CENTIGRADE (2020) – Drama About Couple Trapped in Snowbound Car Exceedingly Quiet


CENTIGRADE (2020) is a curious drama based on a true story of an author and her husband who were trapped in their car underneath ice and snow on a frozen road in Norway.

The film is also billed as a thriller, but this is only because the concept of two people trapped in their car underneath ice and snow is a life-threatening experience. The film itself is strictly a drama, with no attempt to sensationalize the events. For a story like this, it’s exceedingly quiet.

Still, I somewhat enjoyed this one, even as the script presented other problems, which get in the way of the film’s realism.

CENTIGRADE opens with author Naomi (Genesis Rodriguez) and her husband Matt (Vincent Piazza) waking up in their car after pulling over onto the side of the road during a dangerous ice storm. They awake to find their car buried under a wall of snow and ice. The car won’t start, and they have no cell phone service. Naomi wants to break a window and dig their way out, but Matt wants to stay in the car, which he says is safer and will help keep them warm, and that is what they decide to do.

And thus begins their odyssey, stuck in their car, at first for hours, but then… for days… and days. With nothing to do but talk to each other and get on each other’s nerves. Oh, and by the way. Naomi is pregnant and about to have her baby.

And that’s the plot of CENTIGRADE.

The film opens strong. The conflict is present immediately at the outset. The problem with CENTIGRADE is it doesn’t really go anywhere from there. It remains pretty much one note throughout, and the longer it goes on this way, the less effective the story becomes.

For example, I really expected Naomi and Matt to really have a hard time being together in close quarters in a perilous situation, and they do bicker, but it never becomes full blown arguing. I mean, they have their disagreements, but like the rest of the movie, in terms of story arc, nothing much really happens to keep the viewer interested.

The story also has other struggles. Early on when Naomi has to pee, Matt suggests she pee into a towel. It works. But as the days turn into weeks, how are these two going to the bathroom? How many towels do they have? And there are some things that towels are not going to be good for in the bathroom department. The film never addresses this.

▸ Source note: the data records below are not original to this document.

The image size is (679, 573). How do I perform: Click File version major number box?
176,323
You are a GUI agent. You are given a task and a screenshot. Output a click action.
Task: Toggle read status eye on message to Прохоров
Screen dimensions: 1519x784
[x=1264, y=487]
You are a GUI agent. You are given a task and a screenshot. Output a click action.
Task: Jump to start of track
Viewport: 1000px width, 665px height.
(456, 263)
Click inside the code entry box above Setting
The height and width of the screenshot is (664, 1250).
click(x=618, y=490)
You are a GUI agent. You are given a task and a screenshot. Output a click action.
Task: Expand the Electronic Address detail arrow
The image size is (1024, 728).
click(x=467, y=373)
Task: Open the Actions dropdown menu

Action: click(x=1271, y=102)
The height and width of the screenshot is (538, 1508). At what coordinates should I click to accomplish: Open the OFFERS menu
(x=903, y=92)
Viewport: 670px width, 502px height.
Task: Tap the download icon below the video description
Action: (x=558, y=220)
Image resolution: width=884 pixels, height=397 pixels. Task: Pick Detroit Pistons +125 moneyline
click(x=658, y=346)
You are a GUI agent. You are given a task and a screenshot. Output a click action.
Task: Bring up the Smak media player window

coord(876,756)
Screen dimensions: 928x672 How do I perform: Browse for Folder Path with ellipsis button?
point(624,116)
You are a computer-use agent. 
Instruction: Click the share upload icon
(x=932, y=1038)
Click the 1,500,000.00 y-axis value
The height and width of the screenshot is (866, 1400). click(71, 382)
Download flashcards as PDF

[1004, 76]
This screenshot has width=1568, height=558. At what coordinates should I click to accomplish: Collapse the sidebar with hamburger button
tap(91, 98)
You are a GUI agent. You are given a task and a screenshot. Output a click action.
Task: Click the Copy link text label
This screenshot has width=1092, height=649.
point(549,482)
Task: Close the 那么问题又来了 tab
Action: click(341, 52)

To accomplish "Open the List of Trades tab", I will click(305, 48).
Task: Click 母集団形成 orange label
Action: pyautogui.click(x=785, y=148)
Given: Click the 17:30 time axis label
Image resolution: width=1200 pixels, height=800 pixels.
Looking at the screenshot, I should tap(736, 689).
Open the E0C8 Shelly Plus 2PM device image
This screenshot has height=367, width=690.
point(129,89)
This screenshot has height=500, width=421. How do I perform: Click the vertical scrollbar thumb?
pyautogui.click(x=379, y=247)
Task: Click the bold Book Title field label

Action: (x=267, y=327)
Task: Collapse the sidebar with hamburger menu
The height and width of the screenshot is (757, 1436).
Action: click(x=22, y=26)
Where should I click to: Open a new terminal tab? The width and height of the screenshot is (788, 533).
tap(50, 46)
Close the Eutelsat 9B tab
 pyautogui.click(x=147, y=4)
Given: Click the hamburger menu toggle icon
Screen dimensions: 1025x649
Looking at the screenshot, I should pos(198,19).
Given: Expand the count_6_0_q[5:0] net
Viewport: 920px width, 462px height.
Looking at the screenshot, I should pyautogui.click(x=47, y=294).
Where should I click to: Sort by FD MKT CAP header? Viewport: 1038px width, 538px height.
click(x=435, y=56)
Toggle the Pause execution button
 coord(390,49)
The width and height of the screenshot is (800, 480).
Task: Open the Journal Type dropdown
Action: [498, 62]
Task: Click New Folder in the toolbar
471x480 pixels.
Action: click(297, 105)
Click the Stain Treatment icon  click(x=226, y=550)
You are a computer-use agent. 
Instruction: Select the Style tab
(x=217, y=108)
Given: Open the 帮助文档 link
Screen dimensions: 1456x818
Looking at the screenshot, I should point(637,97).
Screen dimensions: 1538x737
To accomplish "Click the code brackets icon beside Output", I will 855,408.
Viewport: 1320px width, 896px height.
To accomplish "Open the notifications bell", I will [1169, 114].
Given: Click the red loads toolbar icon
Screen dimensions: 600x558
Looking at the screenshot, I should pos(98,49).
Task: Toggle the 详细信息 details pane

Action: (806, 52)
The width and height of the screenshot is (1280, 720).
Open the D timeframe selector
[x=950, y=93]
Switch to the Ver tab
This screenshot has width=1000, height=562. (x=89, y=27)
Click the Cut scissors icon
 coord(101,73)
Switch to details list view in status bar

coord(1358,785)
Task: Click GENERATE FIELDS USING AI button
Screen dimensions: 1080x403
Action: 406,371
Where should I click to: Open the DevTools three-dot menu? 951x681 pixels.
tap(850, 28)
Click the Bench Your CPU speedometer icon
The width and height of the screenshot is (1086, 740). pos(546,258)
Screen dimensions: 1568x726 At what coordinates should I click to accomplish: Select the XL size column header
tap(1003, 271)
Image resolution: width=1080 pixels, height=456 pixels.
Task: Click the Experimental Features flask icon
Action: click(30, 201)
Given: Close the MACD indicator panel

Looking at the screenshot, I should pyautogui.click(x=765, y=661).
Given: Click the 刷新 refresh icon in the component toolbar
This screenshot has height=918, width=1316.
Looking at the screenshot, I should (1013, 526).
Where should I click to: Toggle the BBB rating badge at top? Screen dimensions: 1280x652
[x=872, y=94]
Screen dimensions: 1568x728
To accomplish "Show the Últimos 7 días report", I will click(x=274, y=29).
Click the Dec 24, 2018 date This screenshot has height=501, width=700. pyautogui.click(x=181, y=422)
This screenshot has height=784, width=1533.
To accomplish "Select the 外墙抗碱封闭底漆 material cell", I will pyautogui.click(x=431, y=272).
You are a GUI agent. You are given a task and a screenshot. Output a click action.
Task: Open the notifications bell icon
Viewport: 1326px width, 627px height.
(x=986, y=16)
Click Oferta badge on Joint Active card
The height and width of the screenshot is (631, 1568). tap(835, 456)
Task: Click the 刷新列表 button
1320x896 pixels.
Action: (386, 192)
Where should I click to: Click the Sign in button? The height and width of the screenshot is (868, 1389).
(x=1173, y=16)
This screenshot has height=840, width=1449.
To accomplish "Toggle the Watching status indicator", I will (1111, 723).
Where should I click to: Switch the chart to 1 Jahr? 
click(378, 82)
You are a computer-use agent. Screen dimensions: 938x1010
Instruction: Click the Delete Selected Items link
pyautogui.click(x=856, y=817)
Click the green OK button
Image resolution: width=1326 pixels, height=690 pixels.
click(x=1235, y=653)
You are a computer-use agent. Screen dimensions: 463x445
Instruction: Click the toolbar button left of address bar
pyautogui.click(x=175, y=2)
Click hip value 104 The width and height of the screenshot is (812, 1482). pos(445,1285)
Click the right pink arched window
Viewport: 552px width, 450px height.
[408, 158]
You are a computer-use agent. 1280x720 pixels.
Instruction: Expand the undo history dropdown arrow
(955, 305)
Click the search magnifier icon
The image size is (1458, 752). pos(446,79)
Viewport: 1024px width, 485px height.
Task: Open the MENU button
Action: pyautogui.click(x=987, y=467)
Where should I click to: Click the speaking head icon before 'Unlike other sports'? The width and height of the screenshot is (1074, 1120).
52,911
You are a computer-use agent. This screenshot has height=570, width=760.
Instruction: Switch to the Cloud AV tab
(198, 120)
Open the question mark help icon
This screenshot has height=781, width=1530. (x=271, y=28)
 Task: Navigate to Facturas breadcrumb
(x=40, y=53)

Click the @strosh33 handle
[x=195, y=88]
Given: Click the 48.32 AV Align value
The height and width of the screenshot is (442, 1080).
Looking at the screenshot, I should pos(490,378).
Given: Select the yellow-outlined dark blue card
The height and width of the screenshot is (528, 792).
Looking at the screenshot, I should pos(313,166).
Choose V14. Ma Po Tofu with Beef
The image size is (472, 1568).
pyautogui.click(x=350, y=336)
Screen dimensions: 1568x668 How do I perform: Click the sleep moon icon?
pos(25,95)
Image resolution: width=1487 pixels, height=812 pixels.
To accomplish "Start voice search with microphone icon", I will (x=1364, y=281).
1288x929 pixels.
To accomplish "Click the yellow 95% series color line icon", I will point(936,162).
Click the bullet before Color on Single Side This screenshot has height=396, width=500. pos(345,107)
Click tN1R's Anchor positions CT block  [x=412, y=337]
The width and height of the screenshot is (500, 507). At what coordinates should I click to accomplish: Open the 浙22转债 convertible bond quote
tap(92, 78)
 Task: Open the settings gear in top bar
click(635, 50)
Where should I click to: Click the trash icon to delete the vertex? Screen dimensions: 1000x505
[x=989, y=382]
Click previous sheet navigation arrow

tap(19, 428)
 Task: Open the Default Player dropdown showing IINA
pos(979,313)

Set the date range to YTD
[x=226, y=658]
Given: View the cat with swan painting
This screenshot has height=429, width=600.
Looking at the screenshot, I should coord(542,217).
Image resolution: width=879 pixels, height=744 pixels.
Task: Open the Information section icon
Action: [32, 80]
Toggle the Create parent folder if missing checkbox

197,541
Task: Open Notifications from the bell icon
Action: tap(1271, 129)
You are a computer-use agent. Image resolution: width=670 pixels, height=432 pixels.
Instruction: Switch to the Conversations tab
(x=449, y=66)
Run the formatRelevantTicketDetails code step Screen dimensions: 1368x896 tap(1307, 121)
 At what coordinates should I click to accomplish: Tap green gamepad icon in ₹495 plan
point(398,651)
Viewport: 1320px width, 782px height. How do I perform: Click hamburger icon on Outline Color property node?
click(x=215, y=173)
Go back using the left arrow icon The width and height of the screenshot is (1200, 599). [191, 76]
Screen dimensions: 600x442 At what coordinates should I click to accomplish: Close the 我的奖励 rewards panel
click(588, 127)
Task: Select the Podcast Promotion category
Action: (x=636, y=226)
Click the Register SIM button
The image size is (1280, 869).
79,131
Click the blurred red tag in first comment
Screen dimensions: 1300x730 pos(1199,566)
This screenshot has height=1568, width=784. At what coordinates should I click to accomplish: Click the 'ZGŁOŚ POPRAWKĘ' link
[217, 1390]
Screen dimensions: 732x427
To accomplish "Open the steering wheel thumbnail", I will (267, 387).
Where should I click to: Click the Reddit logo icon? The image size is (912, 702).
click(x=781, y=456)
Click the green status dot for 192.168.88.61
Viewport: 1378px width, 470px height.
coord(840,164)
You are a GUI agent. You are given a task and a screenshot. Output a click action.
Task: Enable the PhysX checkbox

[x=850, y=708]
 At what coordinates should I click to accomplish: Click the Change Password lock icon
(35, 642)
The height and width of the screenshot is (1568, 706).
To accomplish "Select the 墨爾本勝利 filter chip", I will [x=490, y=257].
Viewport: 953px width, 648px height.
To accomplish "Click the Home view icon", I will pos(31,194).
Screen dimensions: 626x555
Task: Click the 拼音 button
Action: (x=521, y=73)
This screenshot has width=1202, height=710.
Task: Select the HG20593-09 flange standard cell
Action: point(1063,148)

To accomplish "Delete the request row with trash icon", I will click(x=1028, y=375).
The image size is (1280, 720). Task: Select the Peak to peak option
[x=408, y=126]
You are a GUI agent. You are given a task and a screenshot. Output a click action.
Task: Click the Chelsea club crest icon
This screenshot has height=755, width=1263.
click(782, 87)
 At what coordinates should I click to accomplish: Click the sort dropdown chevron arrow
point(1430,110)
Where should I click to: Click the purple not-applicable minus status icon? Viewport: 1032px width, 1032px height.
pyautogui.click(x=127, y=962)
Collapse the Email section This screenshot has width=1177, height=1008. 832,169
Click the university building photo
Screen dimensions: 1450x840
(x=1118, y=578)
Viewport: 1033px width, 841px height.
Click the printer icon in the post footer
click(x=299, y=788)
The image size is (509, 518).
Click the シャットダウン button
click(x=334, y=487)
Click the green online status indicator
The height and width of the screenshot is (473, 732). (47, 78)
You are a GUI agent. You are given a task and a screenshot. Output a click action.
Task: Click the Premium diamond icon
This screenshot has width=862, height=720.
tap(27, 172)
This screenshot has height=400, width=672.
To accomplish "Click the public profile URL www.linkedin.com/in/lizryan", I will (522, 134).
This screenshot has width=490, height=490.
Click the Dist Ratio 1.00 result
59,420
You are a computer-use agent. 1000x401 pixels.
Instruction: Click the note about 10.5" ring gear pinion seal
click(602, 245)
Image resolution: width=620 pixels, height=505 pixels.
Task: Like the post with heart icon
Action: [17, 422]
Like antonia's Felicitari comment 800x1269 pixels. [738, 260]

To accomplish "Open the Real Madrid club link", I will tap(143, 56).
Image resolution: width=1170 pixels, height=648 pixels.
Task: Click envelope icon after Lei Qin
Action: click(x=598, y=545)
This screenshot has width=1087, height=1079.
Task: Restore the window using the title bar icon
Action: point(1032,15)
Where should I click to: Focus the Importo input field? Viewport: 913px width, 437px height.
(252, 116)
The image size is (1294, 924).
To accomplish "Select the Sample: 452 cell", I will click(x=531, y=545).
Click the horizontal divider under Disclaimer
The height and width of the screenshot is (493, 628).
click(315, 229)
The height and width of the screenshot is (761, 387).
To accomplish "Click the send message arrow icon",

They light candles in their car to see, which I thought was odd. The film also doesn’t address how they never run out of oxygen. Nor do they look like two people stuck in a car for weeks. They look too neat. And then there’s the birth scene. One of the easiest births you’ll ever see, and then the baby joins them in their car. What are these folks eating? I mean, they have some food, but enough for weeks? Not sure about that.

I also found it difficult to imagine they’re not wanting to escape. How long does it take before you realize no one is coming to find you? It’s time to get the hell out and take your chances! Not here. They just sit in that damn car.

All this being said, for the most part, I enjoyed CENTIGRADE. I enjoyed the performances by Genesis Rogriguez and Vincent Piazza as Naomi and Matt. They did seem like a married couple, and their conversations were definitely realistic. The problem is, sometimes in a movie you want more than realistic. You want a reason to keep watching. This film doesn’t really give its audience that. I stuck with it because I enjoyed the characters, and they seemed like real people.

But the story didn’t always seem real, as the screenplay by Daley Nixon and director Brendan Walsh didn’t really do a good job with the details.

And while director Brendan Walsh does capture the sense of icy coldness throughout, I thought the feeling of claustrophobia of being stuck in one’s car for so long in a life threatening situation which should have been there, weirdly was not. I didn’t get the sense that these folks feared every day for their lives or were about to flip out at the idea of being trapped in their car. They just sort of continue their quiet talking throughout.

If you’re looking for an intense thriller, CENTIGRADE is not that movie. Instead, it’s a quiet talky drama about a married couple who find themselves trapped in a vehicle under snow and ice. As I said at the outset, it’s a curious story, one that was intriguing enough to hold my interest for its 98 minute running time, but since I was expecting this one to get more intense as it went along, ultimately by film’s end since it didn’t, it was something of a disappointment.

The best parts really are the understated performances by the two actors here, Genesis Rodriguez and Vincent Piazza. They are what kept me watching.

If you know beforehand that CENTIGRADE is a rather quiet drama, you may like this one. Otherwise, you may find yourself giving it the cold shoulder.